» **Recorded data**
-------------------------

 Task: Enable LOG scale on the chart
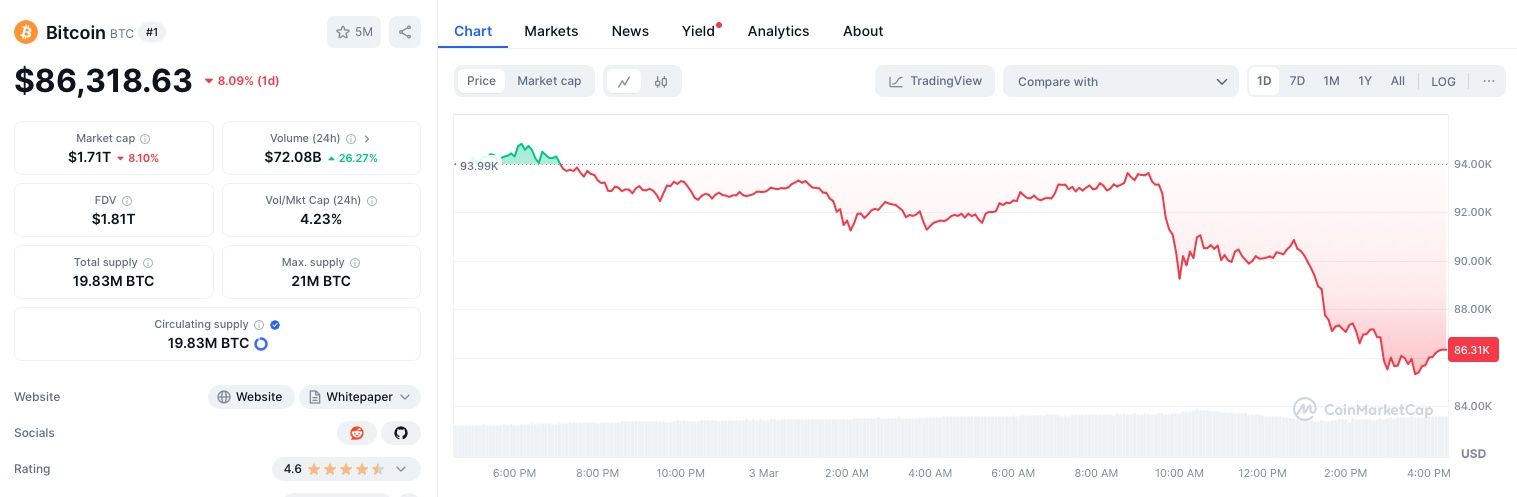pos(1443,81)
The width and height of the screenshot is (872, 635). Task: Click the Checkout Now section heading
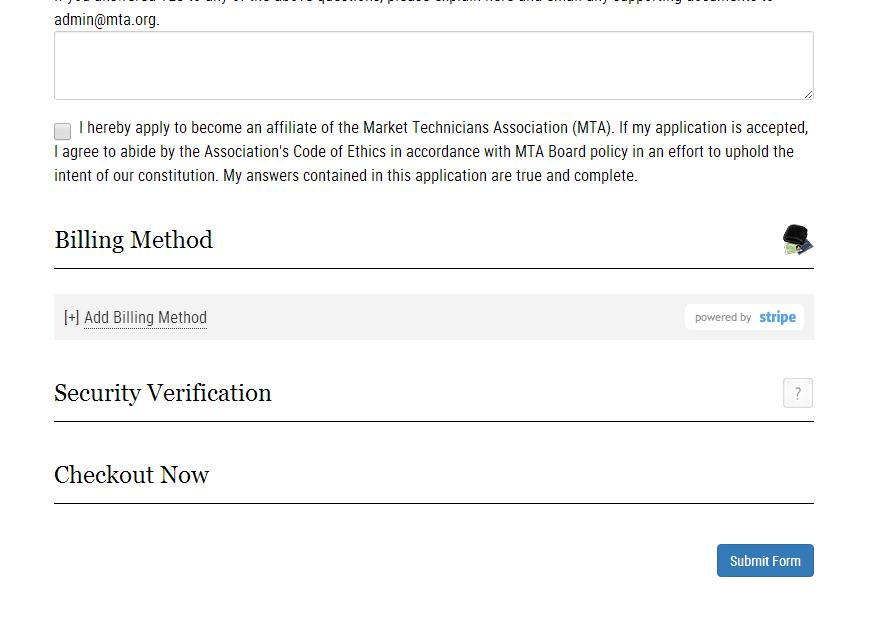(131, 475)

-------------------------

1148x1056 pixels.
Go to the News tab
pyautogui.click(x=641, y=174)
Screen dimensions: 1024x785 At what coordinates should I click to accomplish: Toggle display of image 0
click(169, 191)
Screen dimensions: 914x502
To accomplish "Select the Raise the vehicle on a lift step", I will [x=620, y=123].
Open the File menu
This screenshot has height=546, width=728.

-------------------------

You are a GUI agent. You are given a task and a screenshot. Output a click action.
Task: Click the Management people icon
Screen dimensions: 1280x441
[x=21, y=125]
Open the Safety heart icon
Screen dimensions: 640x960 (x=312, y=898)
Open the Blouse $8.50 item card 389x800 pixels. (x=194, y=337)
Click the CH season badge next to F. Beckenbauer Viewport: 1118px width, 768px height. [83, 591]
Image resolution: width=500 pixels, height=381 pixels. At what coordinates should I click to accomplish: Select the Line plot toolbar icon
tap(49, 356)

-------------------------

» **The task**
In the listing above, locate the line containing "Open the File menu" and the line containing "This screenshot has height=546, width=728.", then transcribe both and every line between them verbatim.

» **Final answer**
Open the File menu
This screenshot has height=546, width=728.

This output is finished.